=== Source text ===

= Joanna Kozłowska =

Polish opera singer (born 1959)

Joanna Kozłowska-Szczepaniak (born 1959 in Poznań) is a Polish opera singer (soprano).

==Life and career==
Kozłowska went to Poznań School of Music which is named after the Polish composer Mieczysław Karłowicz where she studied cello and piano. After graduating from high school she studied singing at the Ignacy Jan Paderewski Academy of Music still in her hometown. She participated in the master classes of Hanne-Lore Kuhse in 1985 in Weimar and the following year with Elisabeth Schwarzkopf in Zürich.

She first gained international attention by winning the first prize at the Benson and Hedges International Voice Competition in London, which was followed by winning second prize at the International Vocal Competition in Rio de Janeiro. Early on she got a long-term contract with The Grand Theatre in her home town Poznań to which she was closely linked from 1984 to 1998. Already in January 1986 her international career started and she debuted as Liù at the Royal Opera House, Covent Garden, and thereafter sung at the most prestigious opera houses of Europa and America. In Italy she performed at Teatro alla Scala in Milan, at Teatro La Fenice in Venice and at the Maggio Musicale Fiorentino, in Austria at the Graz Opera and at the Vienna State Opera, in Germany at the Bavarian State Opera of Munich, at the Hamburg State Opera and at the Deutsche Oper in Berlin, in Paris at the Théâtre du Châtelet, in Geneva at the Grand Théâtre, in Brussels at the Théâtre de la Monnaie and in Buenos Aires at the Teatro Colón. In the United States she earned high acclaim as Sandrina in Mozart's La finta giardiniera at the Brooklyn Academy of Music, as Donna Elvira at the Los Angeles Opera and as Alice Ford in a concert version with the Minnesota Orchestra under Jeffrey Tate. At the Atlanta Opera she stunned both public and press alike in the title role of Puccini's Madama Butterfly.

=== Exercise prompt ===
Copy the passage of the Joanna Kozłowska text from "Polish opera singer (born" up to and including "Schwarzkopf in Zürich.". The data that comes next was taken from a different source.

=== Listed entries ===
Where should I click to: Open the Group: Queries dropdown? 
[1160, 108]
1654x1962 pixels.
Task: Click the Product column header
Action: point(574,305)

* * *

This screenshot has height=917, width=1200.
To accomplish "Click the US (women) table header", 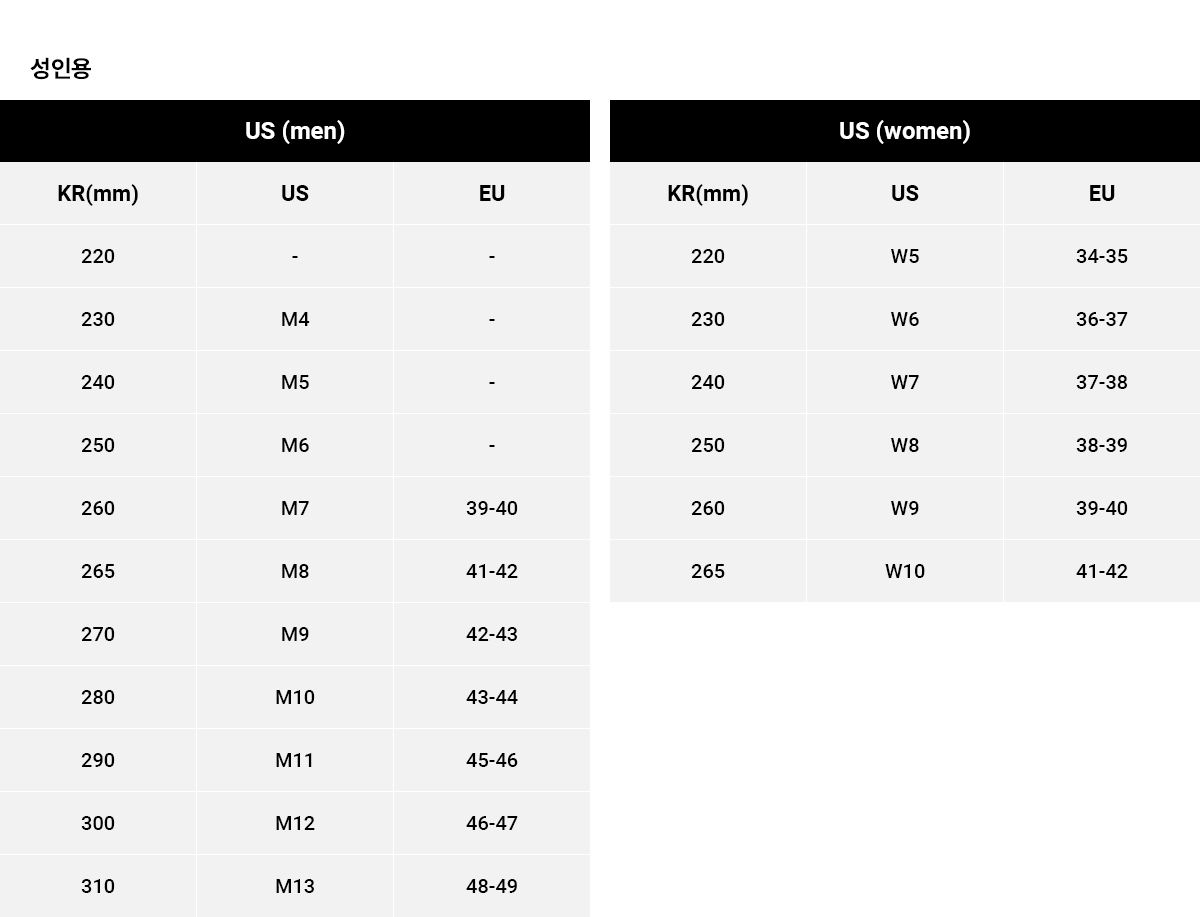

=== The answer ===
Polish opera singer (born 1959)

Joanna Kozłowska-Szczepaniak (born 1959 in Poznań) is a Polish opera singer (soprano).

==Life and career==
Kozłowska went to Poznań School of Music which is named after the Polish composer Mieczysław Karłowicz where she studied cello and piano. After graduating from high school she studied singing at the Ignacy Jan Paderewski Academy of Music still in her hometown. She participated in the master classes of Hanne-Lore Kuhse in 1985 in Weimar and the following year with Elisabeth Schwarzkopf in Zürich.